Laying out the current interface this way made it clear where the industrial-oriented design got in the way of a reading suited to residents and the administrator, and gave the whole team a shared reference to discuss against.
03. Proposing modular components
From that analysis I put forward two modular component proposals. The first focused on visualising thermal and electrical consumption for each central plant; the second introduced the building → floor → unit → asset view that the client was asking for.
Each proposal sat alongside the client's own requirements, numbered so that every design decision could be traced back to a specific request. I prototyped hi-fi interfaces by using AI code assistants, this reduced each iteration cycle and allowed me to fit in more stakeholder interaction.
04. Bridging the data to Danea Domustudio
The client needed the consumption data to land in Danea Domustudio, the accounting software used to manage the complex. I couldn't change how the platform exported its data — only analyse the shape it came in.
So I studied the platform's output for compatibility against what Danea Domustudio expected, then built a conversion step that reshaped the exported data into the Excel format the accounting software could import. This kept the two systems aligned without touching the platform's core.
05. Into production
The visualization went into production for the mixed-use complex, delivering the building-by-building, floor-by-floor and unit-by-unit readings the client had set out to obtain. It also raised a question of data ownership: the administrator wanted key readings saved outside the platform, so the complex wouldn't depend on a proprietary system to keep its own consumption history. I can't show the final result here, as it contains proprietary technology and data present in the production version.

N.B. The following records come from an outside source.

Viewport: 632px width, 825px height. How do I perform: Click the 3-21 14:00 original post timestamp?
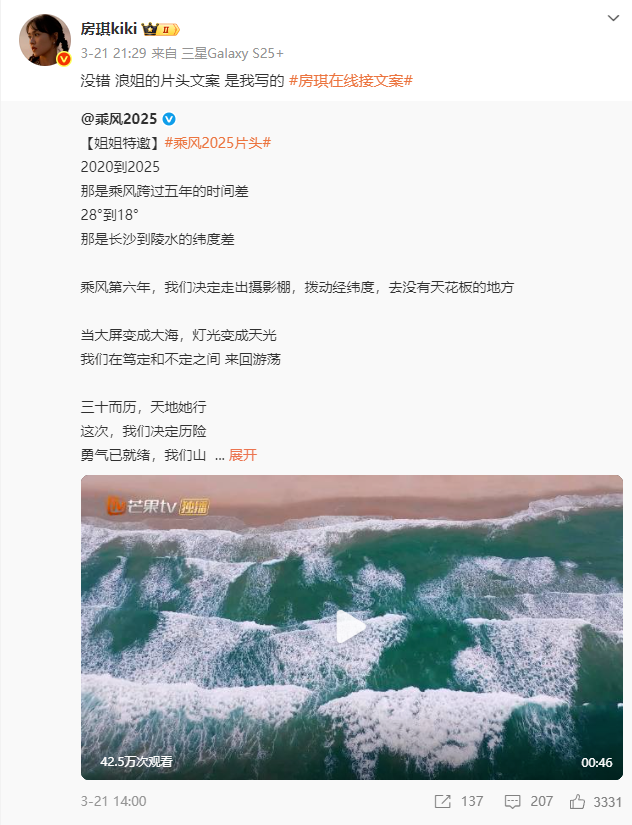114,801
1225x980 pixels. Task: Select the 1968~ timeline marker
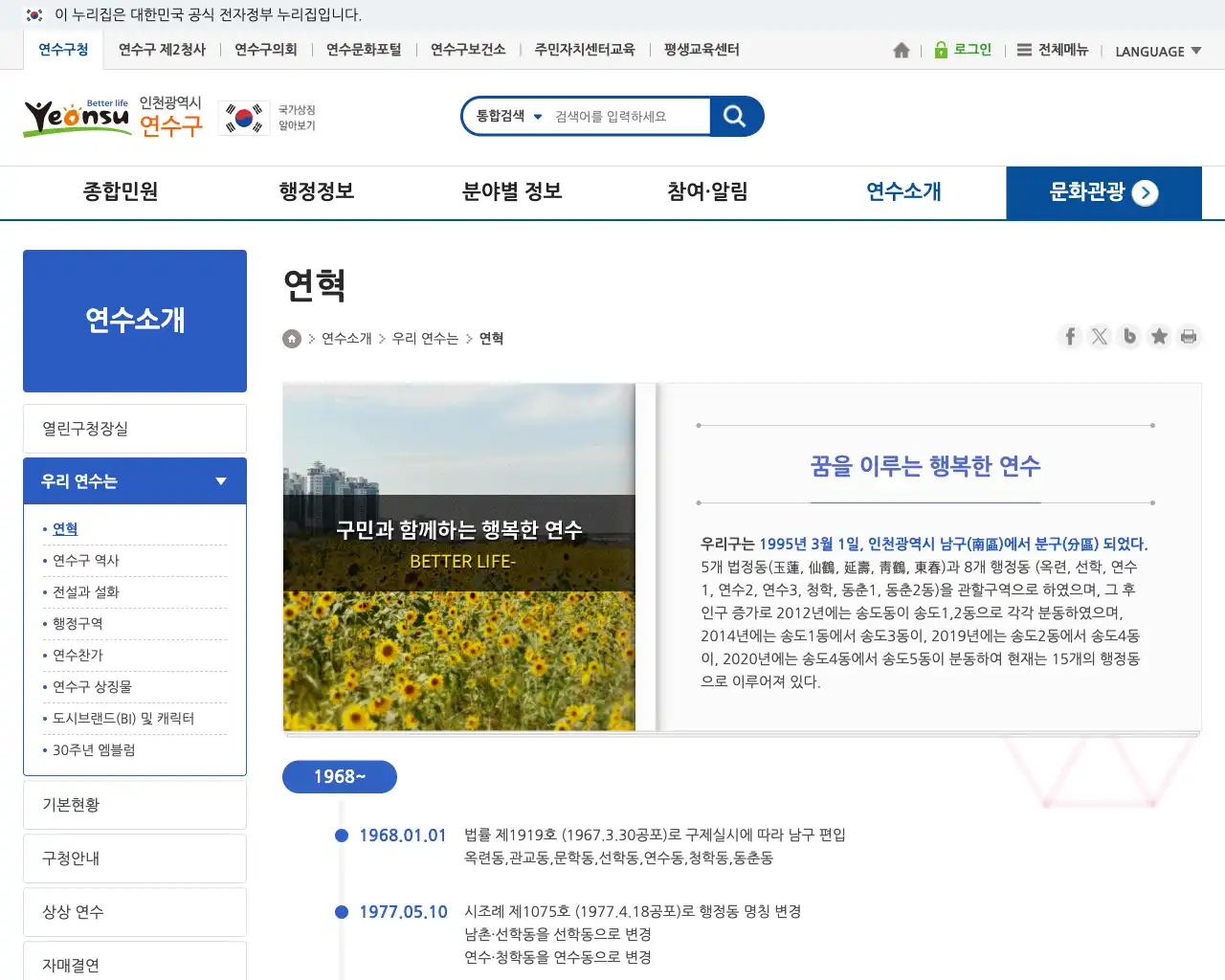(x=340, y=777)
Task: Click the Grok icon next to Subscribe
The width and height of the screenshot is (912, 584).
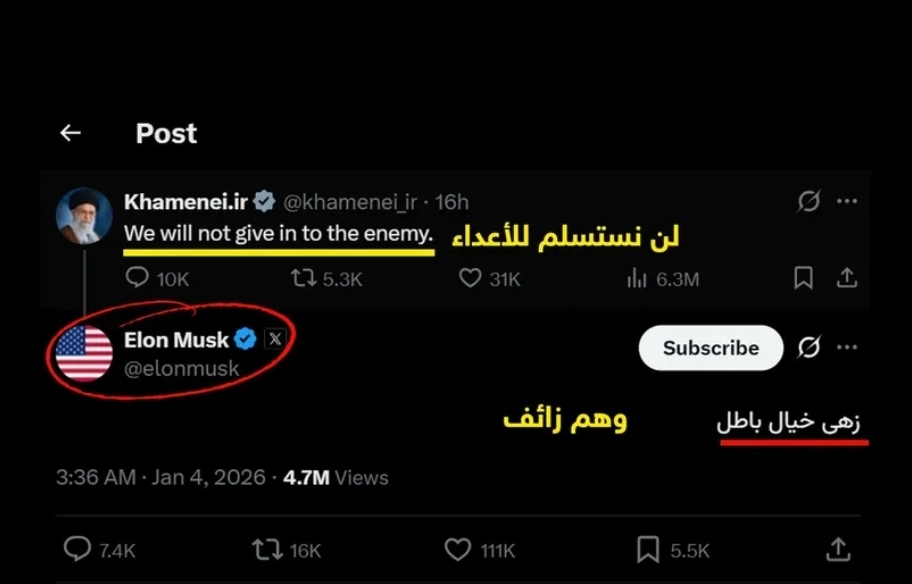Action: point(808,348)
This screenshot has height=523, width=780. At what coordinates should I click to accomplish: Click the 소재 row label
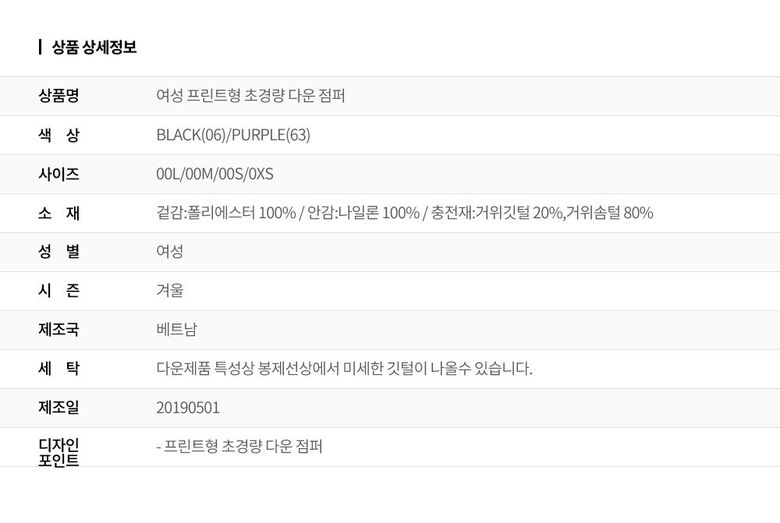pos(59,213)
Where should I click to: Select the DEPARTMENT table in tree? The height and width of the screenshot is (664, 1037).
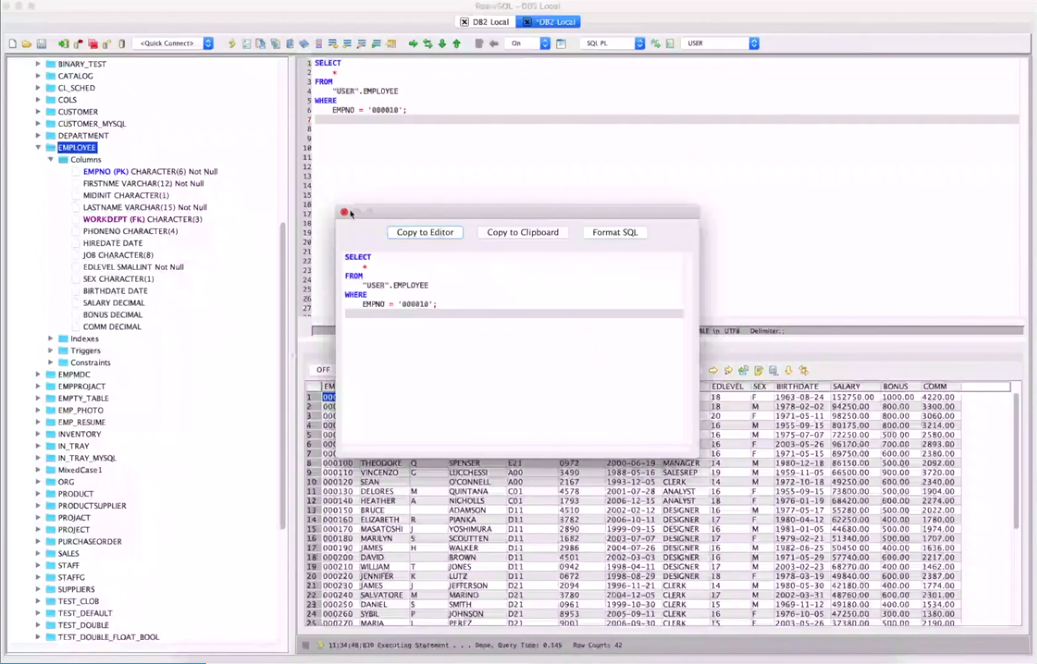pyautogui.click(x=83, y=136)

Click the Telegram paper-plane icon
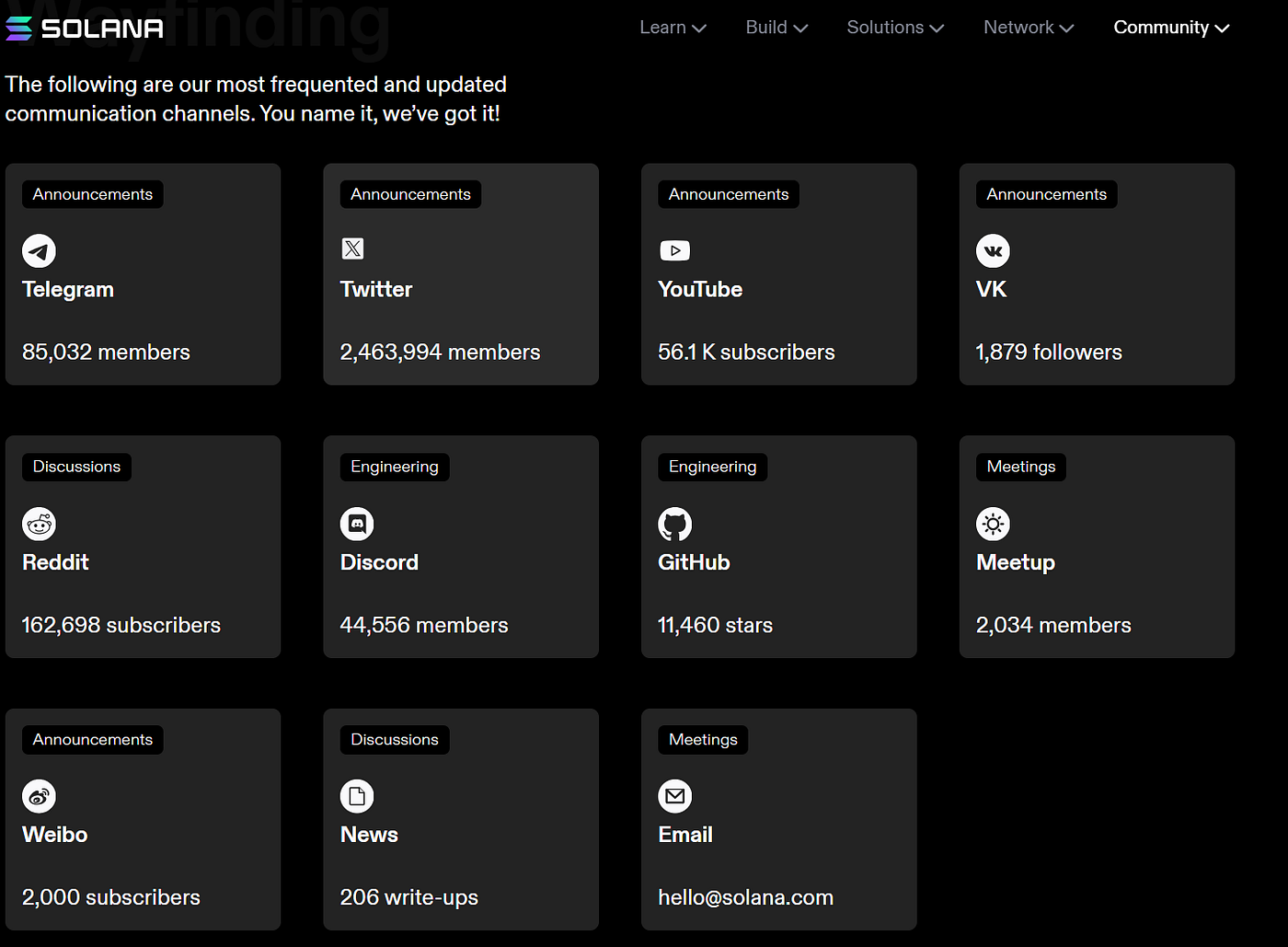39,251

Running the design against real meters and circuits showed which readings administrators actually rely on to manage the complex, and where the view had to be simpler and more direct.
Conclusions & Lessons
The platform was modular, but at the time it was missing key features — a timeline and historical data among them. Much of the work was adapting a system built for industrial plants to a mixed-use complex, and designing around those gaps.
It also meant building real domain knowledge: understanding how HVAC systems and IoT monitoring actually work — central plants, meters, circuits — so the data schema mirrored the physical installation. And it showed how differently each role reads that data: administrators think in units and bills, technicians in circuits and meters.